▶ **ACTIVITY**: Where an image appears, leave it out; otherwise repeat the data exactly.

▶ **EXTRACTED INFORMATION**:
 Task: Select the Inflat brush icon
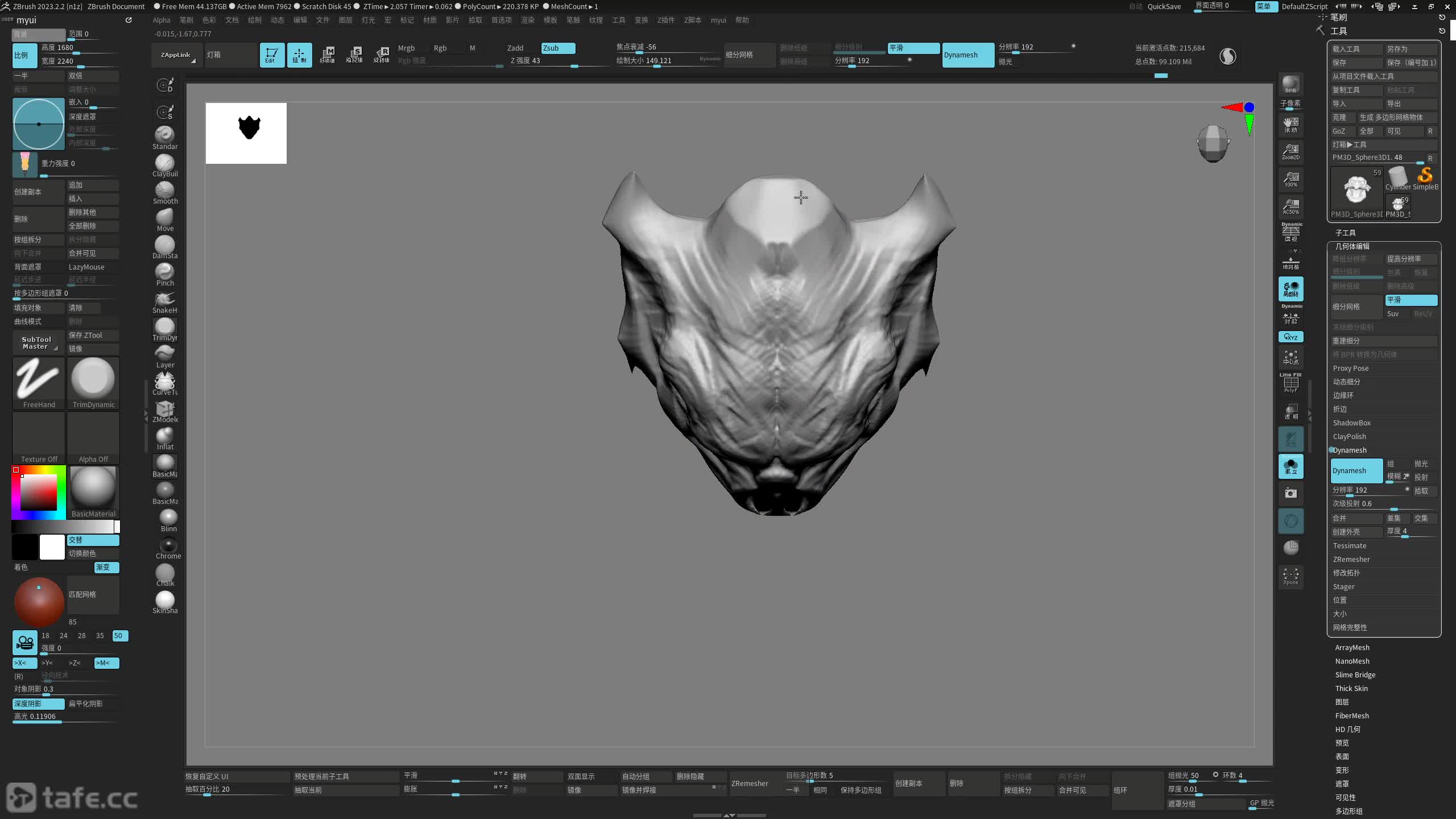(x=164, y=436)
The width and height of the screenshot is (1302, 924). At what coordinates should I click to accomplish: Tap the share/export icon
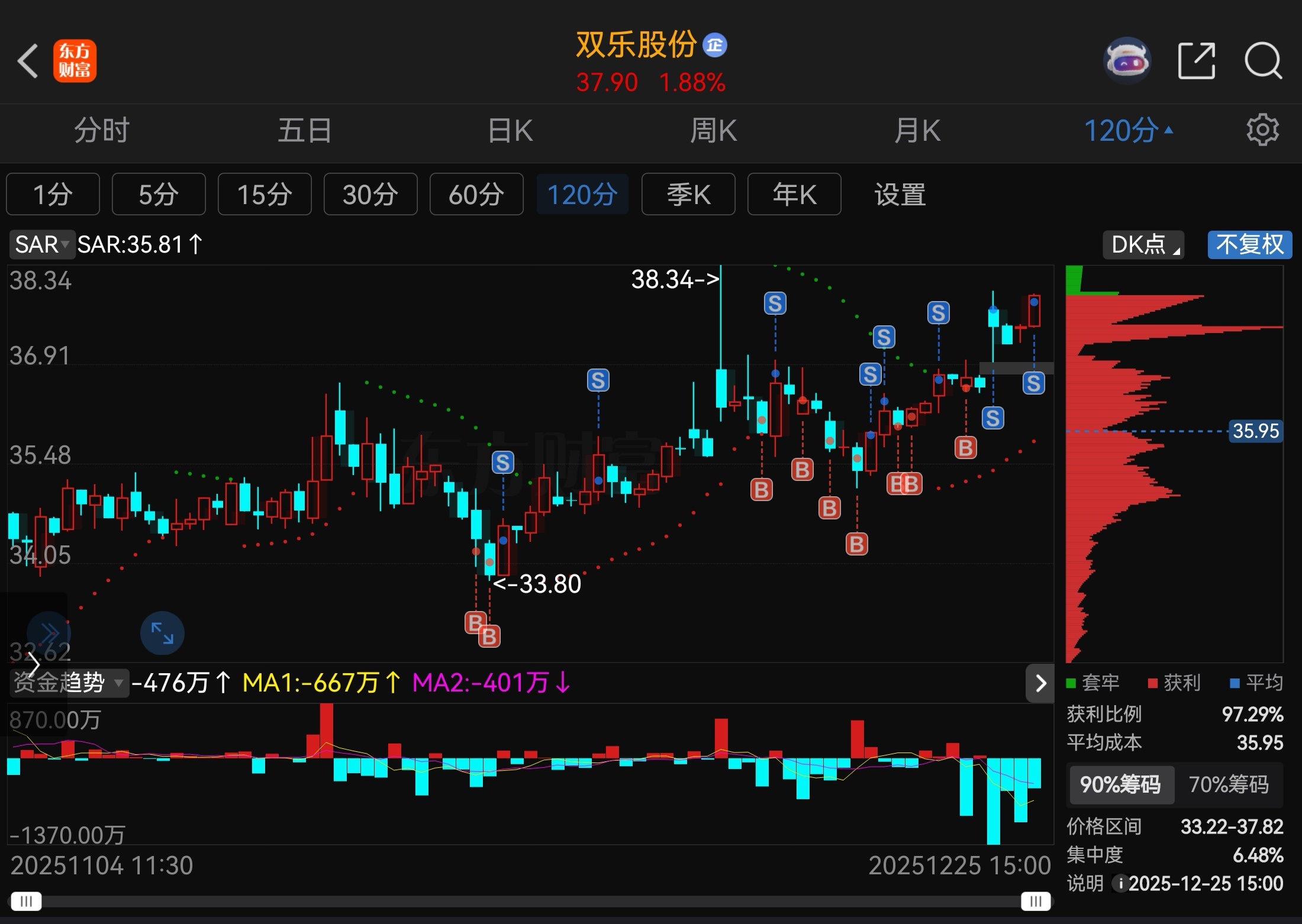(x=1196, y=60)
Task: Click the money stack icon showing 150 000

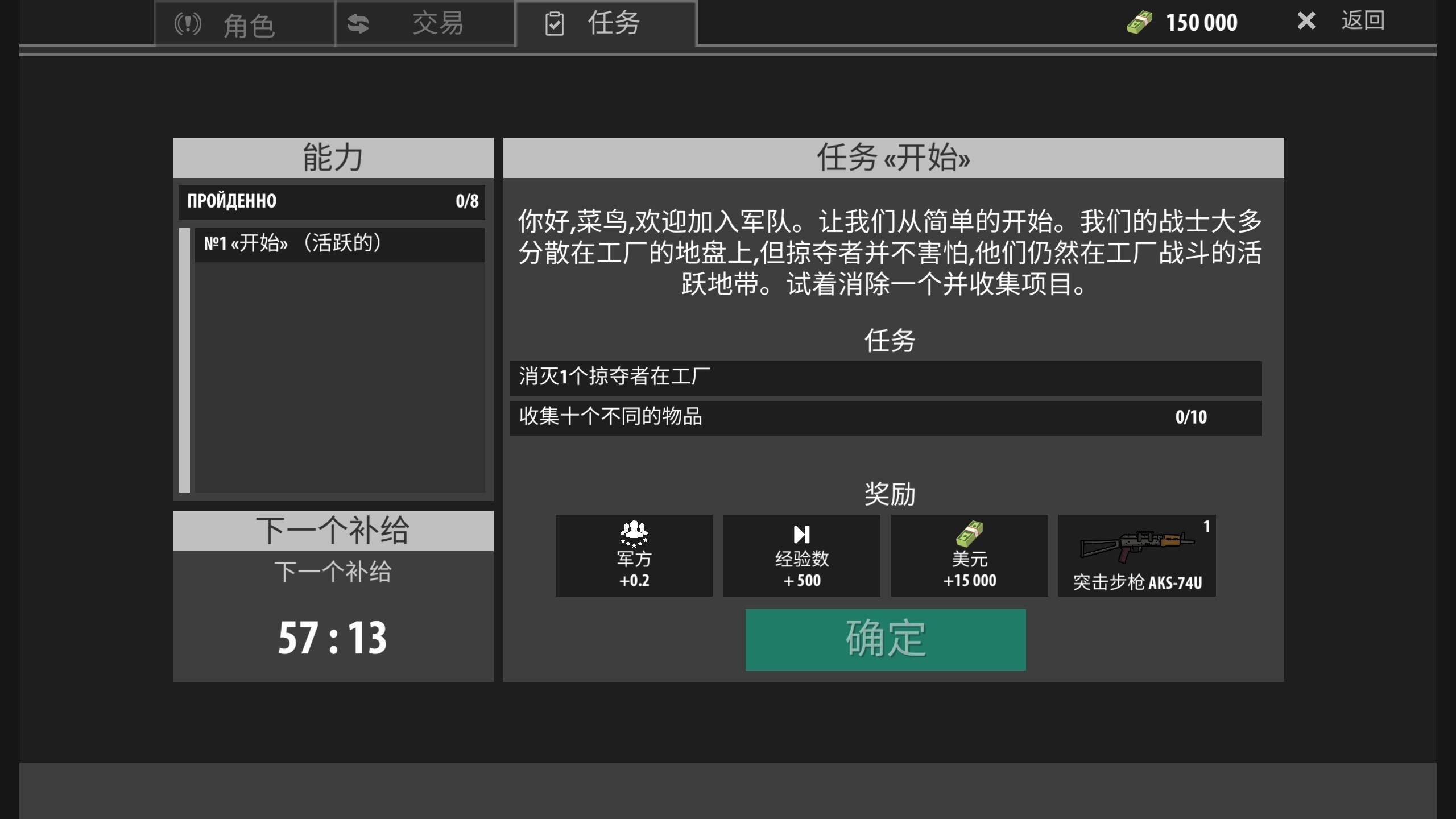Action: point(1141,22)
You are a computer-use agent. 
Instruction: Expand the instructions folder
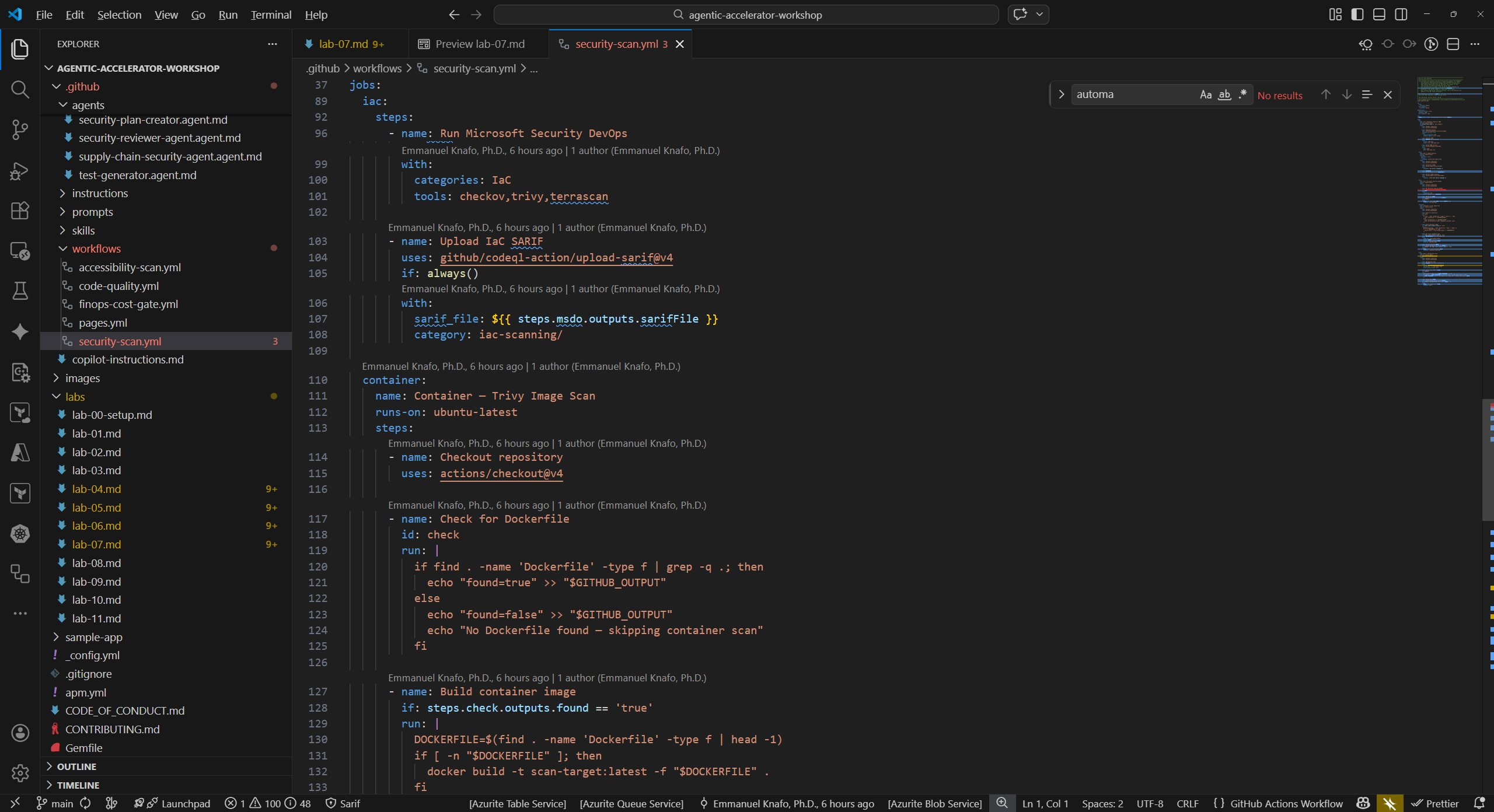tap(100, 193)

▶ **SOLUTION TO THE PROBLEM**:
 Task: Select the Inflat brush icon
(x=164, y=436)
The width and height of the screenshot is (1302, 924). At what coordinates should I click to accomplish: Tap the share/export icon
(x=1196, y=60)
Task: Click the money stack icon showing 150 000

Action: point(1141,22)
You are a computer-use agent. 
Instruction: Expand the instructions folder
tap(100, 193)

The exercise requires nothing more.